[Stored data]
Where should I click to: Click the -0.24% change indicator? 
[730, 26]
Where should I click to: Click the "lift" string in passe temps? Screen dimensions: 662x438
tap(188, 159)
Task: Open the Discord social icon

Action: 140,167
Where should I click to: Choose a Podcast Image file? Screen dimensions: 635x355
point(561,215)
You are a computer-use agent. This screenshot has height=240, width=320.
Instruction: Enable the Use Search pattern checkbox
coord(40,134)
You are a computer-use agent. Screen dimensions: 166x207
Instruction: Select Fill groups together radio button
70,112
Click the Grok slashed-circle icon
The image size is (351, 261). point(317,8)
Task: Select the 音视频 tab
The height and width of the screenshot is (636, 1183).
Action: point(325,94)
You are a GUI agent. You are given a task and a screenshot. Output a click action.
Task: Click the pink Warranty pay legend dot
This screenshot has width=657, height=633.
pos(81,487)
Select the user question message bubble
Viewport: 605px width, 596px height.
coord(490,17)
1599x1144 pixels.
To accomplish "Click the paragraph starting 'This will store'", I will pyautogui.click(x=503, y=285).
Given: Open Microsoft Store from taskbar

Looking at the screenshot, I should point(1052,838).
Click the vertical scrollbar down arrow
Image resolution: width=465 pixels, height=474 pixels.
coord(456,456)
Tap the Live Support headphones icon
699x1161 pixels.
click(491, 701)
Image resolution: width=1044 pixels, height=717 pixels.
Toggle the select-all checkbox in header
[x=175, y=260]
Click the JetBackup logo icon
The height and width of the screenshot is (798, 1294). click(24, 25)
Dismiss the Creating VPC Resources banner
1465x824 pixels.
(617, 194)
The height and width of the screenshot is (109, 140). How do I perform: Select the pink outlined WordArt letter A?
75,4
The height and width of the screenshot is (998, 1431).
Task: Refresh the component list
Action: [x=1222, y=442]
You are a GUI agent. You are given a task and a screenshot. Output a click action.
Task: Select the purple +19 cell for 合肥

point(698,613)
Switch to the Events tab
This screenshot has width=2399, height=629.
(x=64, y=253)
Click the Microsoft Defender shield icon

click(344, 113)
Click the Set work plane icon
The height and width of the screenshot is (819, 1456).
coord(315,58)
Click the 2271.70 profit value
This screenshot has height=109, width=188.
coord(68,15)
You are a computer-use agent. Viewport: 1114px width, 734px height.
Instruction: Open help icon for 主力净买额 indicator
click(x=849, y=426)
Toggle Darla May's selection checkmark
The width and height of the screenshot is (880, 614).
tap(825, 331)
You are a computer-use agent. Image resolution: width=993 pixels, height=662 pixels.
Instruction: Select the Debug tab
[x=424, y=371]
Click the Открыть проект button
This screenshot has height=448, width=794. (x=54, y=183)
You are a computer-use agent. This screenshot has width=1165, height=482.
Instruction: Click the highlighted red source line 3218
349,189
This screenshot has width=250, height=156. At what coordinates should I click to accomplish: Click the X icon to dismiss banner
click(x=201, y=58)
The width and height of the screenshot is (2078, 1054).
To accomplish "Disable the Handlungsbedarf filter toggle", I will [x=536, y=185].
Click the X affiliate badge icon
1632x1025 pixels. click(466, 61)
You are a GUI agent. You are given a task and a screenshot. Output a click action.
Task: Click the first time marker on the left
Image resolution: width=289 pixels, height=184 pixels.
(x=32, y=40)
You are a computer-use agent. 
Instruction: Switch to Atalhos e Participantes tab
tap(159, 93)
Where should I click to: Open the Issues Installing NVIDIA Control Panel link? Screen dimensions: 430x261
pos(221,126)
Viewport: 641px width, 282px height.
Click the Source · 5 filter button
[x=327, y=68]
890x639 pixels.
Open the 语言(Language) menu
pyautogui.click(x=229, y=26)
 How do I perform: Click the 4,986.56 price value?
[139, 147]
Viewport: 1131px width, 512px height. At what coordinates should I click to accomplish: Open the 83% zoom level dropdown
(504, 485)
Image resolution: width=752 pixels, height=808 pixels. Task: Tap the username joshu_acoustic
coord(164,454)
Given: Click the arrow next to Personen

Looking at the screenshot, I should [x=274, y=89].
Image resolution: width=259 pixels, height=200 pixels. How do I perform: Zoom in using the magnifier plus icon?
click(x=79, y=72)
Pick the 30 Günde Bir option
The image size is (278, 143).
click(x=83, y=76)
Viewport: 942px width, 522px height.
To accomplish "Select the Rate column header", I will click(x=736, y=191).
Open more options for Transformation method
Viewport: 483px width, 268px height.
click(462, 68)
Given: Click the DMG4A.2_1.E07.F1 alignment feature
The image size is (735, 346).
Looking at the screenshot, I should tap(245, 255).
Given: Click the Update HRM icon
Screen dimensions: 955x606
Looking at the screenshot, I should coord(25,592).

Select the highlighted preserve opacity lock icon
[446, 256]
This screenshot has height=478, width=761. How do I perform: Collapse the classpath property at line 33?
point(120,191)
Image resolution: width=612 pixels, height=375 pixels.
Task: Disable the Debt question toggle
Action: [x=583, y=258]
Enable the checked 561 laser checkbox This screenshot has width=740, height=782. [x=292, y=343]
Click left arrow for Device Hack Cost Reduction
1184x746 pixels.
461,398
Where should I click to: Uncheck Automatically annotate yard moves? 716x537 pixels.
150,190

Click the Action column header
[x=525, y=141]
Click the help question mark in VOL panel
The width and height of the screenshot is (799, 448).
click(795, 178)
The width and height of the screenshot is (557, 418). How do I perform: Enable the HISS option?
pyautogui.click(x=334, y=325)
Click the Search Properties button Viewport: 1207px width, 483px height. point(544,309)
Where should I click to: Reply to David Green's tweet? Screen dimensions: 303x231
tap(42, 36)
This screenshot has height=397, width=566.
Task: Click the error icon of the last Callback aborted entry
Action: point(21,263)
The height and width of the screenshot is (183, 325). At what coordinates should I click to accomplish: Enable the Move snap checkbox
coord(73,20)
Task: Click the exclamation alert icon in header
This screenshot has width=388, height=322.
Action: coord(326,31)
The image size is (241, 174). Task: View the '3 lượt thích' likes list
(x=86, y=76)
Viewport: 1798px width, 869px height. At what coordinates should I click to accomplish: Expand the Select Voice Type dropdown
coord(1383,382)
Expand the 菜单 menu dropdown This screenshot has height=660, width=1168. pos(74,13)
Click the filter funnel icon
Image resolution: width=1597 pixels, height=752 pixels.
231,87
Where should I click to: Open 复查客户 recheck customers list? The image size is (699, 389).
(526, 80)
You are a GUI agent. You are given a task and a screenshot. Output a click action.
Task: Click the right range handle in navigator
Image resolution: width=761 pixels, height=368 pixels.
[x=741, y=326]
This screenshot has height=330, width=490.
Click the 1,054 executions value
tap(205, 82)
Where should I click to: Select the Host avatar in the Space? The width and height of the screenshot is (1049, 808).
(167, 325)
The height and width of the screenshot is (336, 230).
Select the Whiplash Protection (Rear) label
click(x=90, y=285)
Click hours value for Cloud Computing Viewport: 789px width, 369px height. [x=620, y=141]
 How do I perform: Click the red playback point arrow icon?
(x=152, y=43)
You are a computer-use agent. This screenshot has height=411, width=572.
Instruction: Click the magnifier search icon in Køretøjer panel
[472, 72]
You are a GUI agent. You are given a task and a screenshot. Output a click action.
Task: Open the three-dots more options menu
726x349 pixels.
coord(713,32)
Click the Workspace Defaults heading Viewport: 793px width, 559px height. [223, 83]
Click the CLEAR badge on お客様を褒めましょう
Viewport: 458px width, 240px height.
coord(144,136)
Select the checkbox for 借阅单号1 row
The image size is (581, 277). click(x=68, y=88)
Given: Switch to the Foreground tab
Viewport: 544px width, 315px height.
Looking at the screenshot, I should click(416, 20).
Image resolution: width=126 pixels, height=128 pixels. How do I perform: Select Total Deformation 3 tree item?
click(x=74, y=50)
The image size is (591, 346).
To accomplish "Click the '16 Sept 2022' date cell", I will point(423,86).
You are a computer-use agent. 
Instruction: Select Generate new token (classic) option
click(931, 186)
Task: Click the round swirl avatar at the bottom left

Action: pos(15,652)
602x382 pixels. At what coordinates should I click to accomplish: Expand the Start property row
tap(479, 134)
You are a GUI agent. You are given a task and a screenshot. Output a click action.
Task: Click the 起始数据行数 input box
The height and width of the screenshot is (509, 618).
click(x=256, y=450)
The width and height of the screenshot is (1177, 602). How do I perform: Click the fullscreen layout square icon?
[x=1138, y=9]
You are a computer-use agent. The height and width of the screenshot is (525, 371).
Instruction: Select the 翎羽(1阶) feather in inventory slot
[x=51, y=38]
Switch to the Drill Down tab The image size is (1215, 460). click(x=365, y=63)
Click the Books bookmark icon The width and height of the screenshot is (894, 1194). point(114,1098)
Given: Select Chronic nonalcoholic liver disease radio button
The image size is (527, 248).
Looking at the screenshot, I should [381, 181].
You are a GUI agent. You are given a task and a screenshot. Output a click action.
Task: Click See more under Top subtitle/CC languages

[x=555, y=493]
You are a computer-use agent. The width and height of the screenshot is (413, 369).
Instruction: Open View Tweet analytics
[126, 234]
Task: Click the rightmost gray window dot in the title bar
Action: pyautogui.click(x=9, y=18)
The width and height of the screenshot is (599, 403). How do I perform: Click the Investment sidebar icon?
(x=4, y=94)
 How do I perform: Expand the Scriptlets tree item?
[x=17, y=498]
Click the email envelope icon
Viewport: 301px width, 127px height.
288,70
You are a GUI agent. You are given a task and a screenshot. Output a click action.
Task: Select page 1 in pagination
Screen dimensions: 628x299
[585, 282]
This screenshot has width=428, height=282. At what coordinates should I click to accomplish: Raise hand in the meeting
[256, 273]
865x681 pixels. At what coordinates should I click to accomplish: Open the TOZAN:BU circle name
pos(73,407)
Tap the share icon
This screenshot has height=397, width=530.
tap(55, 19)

§ **JOB**: Repeat the lines that run from the one containing "Viewport: 1131px width, 512px" through the one containing "Looking at the screenshot, I should coord(25,592).", keeping both of those end lines.

§ **COMPLETED EXERCISE**:
Viewport: 1131px width, 512px height. At what coordinates should I click to accomplish: Open the 83% zoom level dropdown
(504, 485)
Image resolution: width=752 pixels, height=808 pixels. Task: Tap the username joshu_acoustic
coord(164,454)
Given: Click the arrow next to Personen

Looking at the screenshot, I should [x=274, y=89].
Image resolution: width=259 pixels, height=200 pixels. How do I perform: Zoom in using the magnifier plus icon?
click(x=79, y=72)
Pick the 30 Günde Bir option
The image size is (278, 143).
click(x=83, y=76)
Viewport: 942px width, 522px height.
To accomplish "Select the Rate column header", I will click(x=736, y=191).
Open more options for Transformation method
Viewport: 483px width, 268px height.
click(462, 68)
Given: Click the DMG4A.2_1.E07.F1 alignment feature
The image size is (735, 346).
Looking at the screenshot, I should tap(245, 255).
Given: Click the Update HRM icon
Screen dimensions: 955x606
Looking at the screenshot, I should coord(25,592).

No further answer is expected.